» Reading text:
§ §

Re: [RFC PATCH] fs: file freeze support

[Date Prev][Date Next][Thread Prev][Thread Next][Date Index][Thread Index]

 



  Hello,

On Thu 15-01-15 20:36:55, Namjae Jeon wrote:
> We introduce per-file freeze feature for unifying defrag ext4 and xfs
> as first ingredient. We get the idea courtesy of Dave Chinner
> (https://lkml.org/lkml/2014/7/14/759)
> per-file freeze will be used to avoid that file is not modified while
> userspace is doing the defrag.
> 
> This patch tries to implement file write freeze functionality.
> Introduce new inode state, I_WRITE_FREEZED.
> When this state is set, any process which tries to modify the file's address
> space, either by pagefault mmap writes or using write(2), will block until
> the this state is cleared. I_WRITE_FREEZED is set by calling FS_IOC_FWFREEZE
> ioctl and clear by FS_IOC_FWTHAW ioctl.
> 
> File write freeze functionality, when used in conjunction with
> inode's immutable flag can be used for creating truly stable file snapshots
> wherein write freeze will prevent any modification to the file from already
> open file descriptors and immutable flag will prevent any new modification
> to the file. One of the intended uses for stable file snapshots would be in
> the defragmentation applications which defrags single file.
> 
> For implementation purpose, initially we tried to keep percpu usage counters
> inside struct inode just like there is struct sb_writers in super_block.
> But considering that it will significantly bloat up struct inode when actually
> the usage of file write freeze will be infrequent, we dropped this idea.
> Instead we have tried to use already present filesystem freezing infrastructure.

§ §

» Dataset content:
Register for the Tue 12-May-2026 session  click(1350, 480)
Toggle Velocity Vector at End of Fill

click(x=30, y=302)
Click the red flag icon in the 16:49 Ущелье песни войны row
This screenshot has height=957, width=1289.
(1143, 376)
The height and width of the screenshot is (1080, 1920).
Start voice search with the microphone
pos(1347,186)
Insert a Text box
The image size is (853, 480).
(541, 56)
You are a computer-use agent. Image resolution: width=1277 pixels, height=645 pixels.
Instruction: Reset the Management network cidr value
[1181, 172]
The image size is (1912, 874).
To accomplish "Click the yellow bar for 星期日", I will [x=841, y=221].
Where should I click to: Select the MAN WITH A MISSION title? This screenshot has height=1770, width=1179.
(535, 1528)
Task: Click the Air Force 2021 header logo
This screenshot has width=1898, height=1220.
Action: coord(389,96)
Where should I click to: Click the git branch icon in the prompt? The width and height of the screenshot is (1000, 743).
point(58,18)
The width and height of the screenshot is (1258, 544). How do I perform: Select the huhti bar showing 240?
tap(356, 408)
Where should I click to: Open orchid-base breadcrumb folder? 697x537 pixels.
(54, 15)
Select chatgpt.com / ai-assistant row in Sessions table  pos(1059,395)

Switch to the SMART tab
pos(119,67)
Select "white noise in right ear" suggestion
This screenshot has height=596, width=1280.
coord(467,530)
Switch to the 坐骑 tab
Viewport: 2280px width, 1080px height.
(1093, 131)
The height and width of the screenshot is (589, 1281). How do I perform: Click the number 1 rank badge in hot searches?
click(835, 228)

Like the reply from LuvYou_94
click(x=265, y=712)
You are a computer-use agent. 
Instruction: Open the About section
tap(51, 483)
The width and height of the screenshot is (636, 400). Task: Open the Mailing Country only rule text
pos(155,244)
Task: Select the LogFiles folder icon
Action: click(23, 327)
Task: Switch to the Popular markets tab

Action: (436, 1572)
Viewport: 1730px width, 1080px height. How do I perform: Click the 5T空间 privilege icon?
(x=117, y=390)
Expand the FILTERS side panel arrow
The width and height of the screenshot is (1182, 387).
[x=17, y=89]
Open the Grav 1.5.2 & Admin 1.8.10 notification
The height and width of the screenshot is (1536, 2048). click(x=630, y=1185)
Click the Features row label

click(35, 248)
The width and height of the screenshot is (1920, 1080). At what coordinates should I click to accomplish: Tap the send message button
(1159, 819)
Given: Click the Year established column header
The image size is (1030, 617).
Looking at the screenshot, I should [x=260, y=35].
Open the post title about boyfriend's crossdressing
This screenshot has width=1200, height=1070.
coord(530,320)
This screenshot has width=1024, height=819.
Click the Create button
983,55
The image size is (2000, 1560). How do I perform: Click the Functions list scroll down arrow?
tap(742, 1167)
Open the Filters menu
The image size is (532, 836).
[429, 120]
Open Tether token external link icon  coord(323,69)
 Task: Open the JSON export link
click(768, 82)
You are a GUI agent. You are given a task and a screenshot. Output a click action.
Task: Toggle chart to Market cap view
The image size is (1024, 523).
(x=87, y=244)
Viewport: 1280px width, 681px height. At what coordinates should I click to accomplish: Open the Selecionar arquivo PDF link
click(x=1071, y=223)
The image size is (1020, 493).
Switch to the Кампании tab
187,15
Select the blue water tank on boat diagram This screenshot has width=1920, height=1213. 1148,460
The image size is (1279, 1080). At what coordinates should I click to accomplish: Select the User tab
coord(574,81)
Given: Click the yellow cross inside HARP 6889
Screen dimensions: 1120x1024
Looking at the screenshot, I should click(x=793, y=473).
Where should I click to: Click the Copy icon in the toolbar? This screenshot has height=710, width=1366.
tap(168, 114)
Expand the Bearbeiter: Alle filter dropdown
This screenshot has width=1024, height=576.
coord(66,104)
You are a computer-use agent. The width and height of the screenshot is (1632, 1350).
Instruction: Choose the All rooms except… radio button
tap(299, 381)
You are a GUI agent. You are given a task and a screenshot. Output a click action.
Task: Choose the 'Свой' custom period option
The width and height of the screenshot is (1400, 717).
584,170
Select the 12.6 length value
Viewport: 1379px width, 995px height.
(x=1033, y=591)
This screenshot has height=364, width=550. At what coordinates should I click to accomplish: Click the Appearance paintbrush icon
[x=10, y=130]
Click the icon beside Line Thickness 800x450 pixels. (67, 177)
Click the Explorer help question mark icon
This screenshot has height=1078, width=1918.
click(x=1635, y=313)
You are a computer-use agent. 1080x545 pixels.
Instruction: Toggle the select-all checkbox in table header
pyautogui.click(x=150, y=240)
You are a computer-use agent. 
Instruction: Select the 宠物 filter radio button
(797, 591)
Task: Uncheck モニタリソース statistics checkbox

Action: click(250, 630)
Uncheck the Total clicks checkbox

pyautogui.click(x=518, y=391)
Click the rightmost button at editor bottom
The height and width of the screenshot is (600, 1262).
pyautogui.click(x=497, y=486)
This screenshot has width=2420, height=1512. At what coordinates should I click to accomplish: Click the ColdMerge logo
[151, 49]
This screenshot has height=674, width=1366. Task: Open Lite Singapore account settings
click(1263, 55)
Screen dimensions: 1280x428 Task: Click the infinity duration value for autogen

§ §

» Given task 1:
Copy out the file freeze post, everything from "On Thu 15-01-15" down to "write freeze functionality.".
» Given task 2:
Pick up the file freeze post after its last line and keep writing it.
The material above isn't needed here.

» Exercise response 1:
On Thu 15-01-15 20:36:55, Namjae Jeon wrote:
> We introduce per-file freeze feature for unifying defrag ext4 and xfs
> as first ingredient. We get the idea courtesy of Dave Chinner
> (https://lkml.org/lkml/2014/7/14/759)
> per-file freeze will be used to avoid that file is not modified while
> userspace is doing the defrag.
> 
> This patch tries to implement file write freeze functionality.

» Exercise response 2:
> Current approach makes it possible for implementing file write freeze without
> bloating any of struct super_block/inode.
> In FS_IOC_FWFREEZE, we wait for complete fs to be frozen, set I_WRITE_FREEZED to
> inode's state and unfreeze the fs. 
> 
> TODO : prevent inode eviction when I_WRITE_FREEZED state is set.
> TODO : xfstests testcase for file freeze.
> 
> Signed-off-by: Namjae Jeon <namjae.jeon@xxxxxxxxxxx>
> Signed-off-by: Ashish Sangwan <a.sangwan@xxxxxxxxxxx>
> ---
>  fs/btrfs/inode.c        |  1 +
>  fs/buffer.c             |  1 +
>  fs/ext4/inode.c         |  1 +
>  fs/f2fs/file.c          |  1 +
>  fs/gfs2/file.c          |  1 +
>  fs/inode.c              | 19 ++++++++++++++++++
>  fs/ioctl.c              | 30 +++++++++++++++++++++++++++++
>  fs/nilfs2/file.c        |  1 +
>  fs/ocfs2/mmap.c         |  1 +
>  fs/super.c              | 51 +++++++++++++++++++++++++++++++++++++++++++++++++
>  include/linux/fs.h      | 13 +++++++++++++
>  include/uapi/linux/fs.h |  2 ++
>  mm/filemap.c            |  1 +
>  13 files changed, 123 insertions(+)
> 
...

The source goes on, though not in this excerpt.